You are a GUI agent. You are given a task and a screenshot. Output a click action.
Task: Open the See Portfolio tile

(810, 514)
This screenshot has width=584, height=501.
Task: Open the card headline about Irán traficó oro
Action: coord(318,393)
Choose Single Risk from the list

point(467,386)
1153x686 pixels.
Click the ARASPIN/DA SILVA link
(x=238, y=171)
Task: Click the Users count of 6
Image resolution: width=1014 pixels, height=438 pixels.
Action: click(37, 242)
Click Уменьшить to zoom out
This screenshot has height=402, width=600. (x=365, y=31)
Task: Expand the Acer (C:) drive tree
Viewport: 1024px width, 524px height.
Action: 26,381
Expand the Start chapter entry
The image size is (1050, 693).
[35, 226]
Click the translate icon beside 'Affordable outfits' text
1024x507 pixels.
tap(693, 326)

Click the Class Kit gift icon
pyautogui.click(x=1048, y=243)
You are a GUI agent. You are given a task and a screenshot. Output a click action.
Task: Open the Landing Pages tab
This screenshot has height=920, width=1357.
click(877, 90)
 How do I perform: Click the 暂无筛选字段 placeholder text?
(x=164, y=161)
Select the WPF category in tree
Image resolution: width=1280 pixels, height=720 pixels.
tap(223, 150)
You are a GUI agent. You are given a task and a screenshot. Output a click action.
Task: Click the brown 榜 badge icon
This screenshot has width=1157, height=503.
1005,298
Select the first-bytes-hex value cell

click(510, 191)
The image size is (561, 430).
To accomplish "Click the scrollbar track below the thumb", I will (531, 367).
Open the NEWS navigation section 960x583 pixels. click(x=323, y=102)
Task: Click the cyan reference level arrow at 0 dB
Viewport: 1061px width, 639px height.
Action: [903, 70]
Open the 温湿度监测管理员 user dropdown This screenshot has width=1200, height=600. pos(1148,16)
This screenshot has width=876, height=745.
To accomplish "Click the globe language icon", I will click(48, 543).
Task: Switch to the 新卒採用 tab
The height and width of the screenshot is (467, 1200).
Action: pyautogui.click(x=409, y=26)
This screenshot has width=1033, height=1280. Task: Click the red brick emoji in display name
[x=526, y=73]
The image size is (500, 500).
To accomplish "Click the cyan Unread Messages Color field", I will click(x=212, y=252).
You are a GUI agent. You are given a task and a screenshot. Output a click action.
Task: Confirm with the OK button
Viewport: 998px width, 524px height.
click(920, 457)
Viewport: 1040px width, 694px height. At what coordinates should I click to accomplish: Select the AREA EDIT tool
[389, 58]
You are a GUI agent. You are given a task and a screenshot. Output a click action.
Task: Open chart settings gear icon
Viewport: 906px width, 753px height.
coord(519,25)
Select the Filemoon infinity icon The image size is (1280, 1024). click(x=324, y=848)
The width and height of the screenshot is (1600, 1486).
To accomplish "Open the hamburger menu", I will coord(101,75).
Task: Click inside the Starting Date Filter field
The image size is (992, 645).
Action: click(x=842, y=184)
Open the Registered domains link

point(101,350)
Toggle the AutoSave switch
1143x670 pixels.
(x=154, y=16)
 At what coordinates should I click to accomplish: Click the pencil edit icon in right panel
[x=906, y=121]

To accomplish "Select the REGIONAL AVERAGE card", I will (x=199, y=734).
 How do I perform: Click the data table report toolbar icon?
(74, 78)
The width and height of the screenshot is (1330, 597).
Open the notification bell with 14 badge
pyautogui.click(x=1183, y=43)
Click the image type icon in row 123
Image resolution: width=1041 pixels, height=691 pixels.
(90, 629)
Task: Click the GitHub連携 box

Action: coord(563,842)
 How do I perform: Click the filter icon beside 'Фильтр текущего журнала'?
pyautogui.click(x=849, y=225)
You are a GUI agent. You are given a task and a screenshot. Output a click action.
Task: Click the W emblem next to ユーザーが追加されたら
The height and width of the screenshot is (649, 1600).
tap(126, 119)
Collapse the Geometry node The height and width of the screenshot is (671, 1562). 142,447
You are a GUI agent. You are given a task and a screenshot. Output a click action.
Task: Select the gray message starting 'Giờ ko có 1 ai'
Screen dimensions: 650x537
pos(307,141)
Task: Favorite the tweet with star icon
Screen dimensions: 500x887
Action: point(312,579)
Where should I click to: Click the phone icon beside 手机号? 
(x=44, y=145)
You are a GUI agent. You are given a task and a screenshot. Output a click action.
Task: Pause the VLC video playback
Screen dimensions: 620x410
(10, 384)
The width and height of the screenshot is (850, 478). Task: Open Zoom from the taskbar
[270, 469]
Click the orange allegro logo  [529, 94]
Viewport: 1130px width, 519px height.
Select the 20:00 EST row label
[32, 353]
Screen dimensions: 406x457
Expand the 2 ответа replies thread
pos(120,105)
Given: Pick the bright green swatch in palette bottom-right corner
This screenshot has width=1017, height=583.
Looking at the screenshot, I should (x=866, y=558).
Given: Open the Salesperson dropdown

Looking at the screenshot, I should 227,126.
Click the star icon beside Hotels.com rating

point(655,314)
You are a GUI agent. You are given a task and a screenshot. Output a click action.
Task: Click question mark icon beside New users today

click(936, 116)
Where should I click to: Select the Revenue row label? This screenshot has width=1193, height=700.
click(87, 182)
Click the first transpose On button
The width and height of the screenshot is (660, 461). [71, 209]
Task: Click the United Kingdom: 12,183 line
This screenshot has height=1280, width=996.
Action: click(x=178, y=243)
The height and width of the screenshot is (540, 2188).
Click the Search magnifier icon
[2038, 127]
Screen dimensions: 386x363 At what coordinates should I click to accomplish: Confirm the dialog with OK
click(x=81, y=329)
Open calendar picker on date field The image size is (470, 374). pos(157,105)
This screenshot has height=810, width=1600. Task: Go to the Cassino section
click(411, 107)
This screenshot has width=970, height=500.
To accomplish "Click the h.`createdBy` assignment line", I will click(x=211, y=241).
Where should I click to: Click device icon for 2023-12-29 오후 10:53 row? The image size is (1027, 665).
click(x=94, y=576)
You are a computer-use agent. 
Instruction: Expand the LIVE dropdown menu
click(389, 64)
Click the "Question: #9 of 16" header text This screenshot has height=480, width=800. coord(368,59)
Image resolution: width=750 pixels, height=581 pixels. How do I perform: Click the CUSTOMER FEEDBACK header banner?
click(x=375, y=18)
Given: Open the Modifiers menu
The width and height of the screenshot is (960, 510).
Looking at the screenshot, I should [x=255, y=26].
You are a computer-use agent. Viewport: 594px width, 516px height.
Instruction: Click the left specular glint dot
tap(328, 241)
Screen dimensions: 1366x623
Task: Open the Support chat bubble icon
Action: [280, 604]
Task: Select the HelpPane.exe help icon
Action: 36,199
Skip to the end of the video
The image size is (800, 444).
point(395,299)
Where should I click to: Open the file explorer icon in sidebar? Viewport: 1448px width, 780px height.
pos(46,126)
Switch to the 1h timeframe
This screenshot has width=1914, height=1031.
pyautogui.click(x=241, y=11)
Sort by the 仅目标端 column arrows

————————

Show all lines from the entries that hold "cyan".

Task: Click the cyan reference level arrow at 0 dB
To accomplish "Click the cyan Unread Messages Color field", I will click(x=212, y=252).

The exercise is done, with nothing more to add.